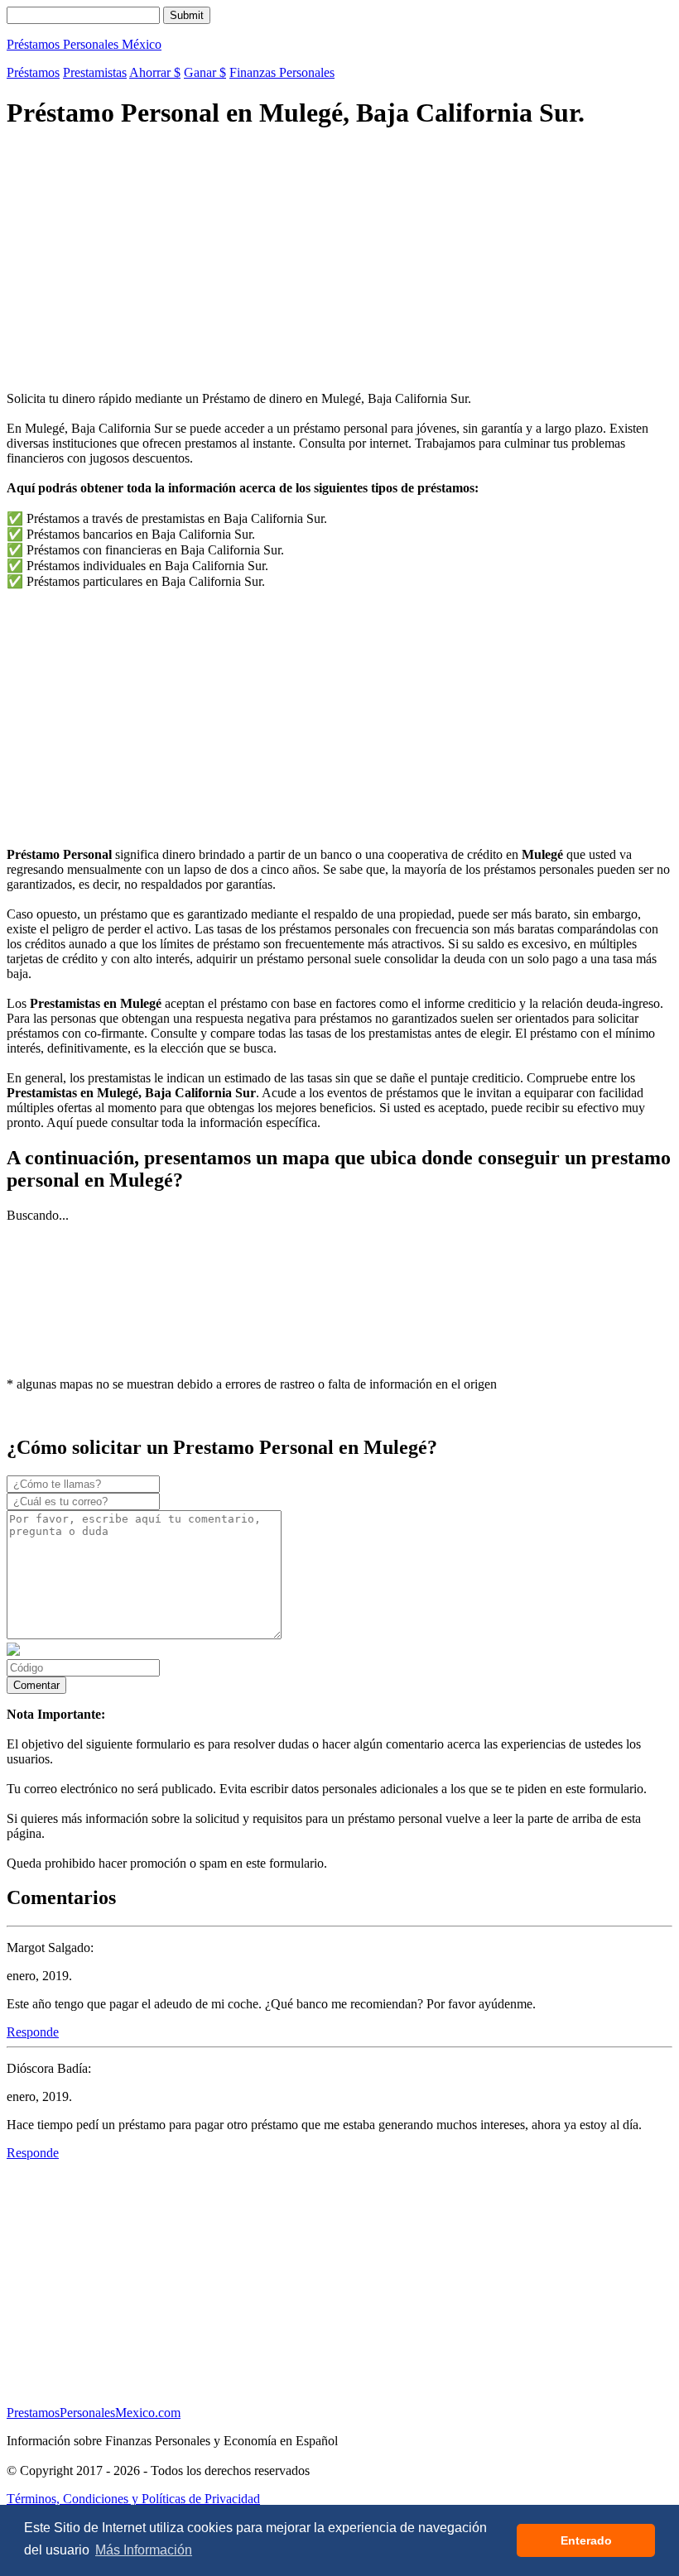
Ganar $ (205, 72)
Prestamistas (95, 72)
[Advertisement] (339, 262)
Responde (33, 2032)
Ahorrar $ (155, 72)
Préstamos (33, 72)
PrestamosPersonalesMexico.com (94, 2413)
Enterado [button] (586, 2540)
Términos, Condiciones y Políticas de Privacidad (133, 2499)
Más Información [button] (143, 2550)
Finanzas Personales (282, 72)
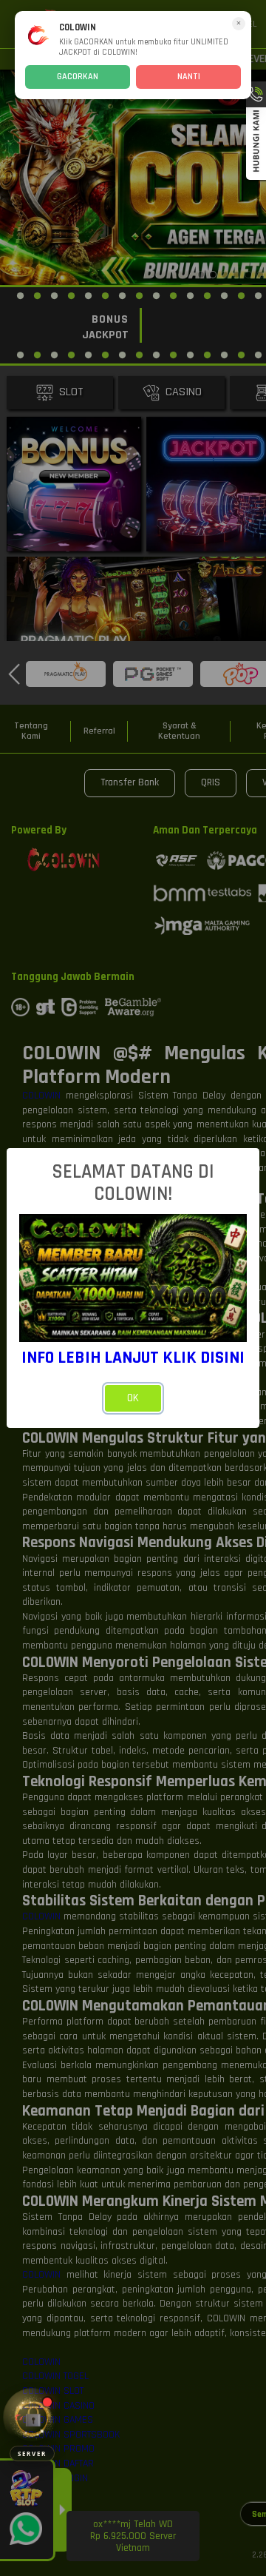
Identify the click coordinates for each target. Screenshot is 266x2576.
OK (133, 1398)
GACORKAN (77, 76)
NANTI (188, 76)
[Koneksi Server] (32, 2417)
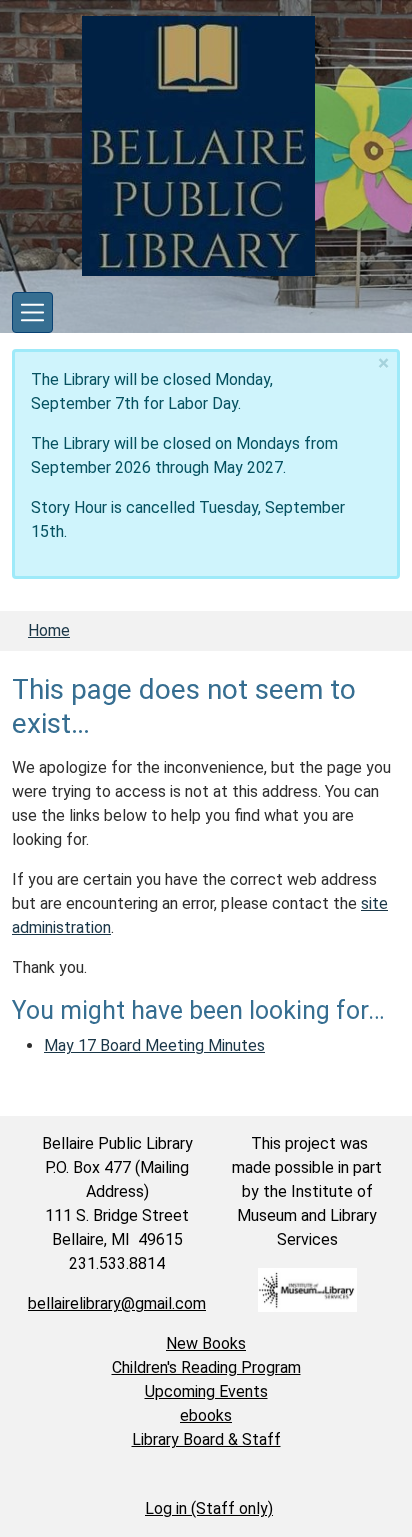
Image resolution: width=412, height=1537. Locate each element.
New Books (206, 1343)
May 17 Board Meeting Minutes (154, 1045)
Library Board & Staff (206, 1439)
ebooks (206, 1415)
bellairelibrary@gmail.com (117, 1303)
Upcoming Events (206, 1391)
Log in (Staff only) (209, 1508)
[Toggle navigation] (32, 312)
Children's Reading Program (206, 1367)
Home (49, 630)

....

▶ **Aim of the task**:
Please output all of the entries above exactly, but without any picture.

▶ **Solved problem**:
Ganar $ (205, 72)
Prestamistas (95, 72)
[Advertisement] (339, 262)
Responde (33, 2032)
Ahorrar $ (155, 72)
Préstamos (33, 72)
PrestamosPersonalesMexico.com (94, 2413)
Enterado [button] (586, 2540)
Términos, Condiciones y Políticas de Privacidad (133, 2499)
Más Información [button] (143, 2550)
Finanzas Personales (282, 72)
Identify the click coordinates for each target. Screenshot is 266x2576.
OK (133, 1398)
GACORKAN (77, 76)
NANTI (188, 76)
[Koneksi Server] (32, 2417)
Image resolution: width=412, height=1537. Locate each element.
New Books (206, 1343)
May 17 Board Meeting Minutes (154, 1045)
Library Board & Staff (206, 1439)
ebooks (206, 1415)
bellairelibrary@gmail.com (117, 1303)
Upcoming Events (206, 1391)
Log in (Staff only) (209, 1508)
[Toggle navigation] (32, 312)
Children's Reading Program (206, 1367)
Home (49, 630)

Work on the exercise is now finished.